I have to concede that you have definitely found examples where the Hebrews have mistreated others in such ways in the past. My apologies if you misunderstood what I was asking. [...]
That means now, not 1500 years ago. Not 3000 years ago. Now.


So, when Mahomet (1200 years ago) exhorts the people of Medina to have no mercy on the pagans of Mecca who attack them, you concede that this has no relevance to modern Moslems, as Jexster claims?

28678. jexster - 10/31/2006 10:47:25 AM

God told me to strike at al Qaida and I struck them, and then he instructed me to strike at Saddam, which I did, and now I am determined to solve the problem in the Middle East.
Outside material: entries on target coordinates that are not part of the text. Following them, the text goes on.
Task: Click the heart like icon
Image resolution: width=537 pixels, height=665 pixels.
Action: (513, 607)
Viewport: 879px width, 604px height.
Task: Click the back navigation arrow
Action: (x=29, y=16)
If you help me I will act, and if not, the elections will come and I will have to focus on them. [Holy BushWrit 2:204]

28679. jexster - 10/31/2006 10:57:19 AM

The real problem here is the same problem that zealots like Daniel Goldhagen have when they attempt to blame the Holocaust on Christianity. History is not so simple as the simple minded would have you believe.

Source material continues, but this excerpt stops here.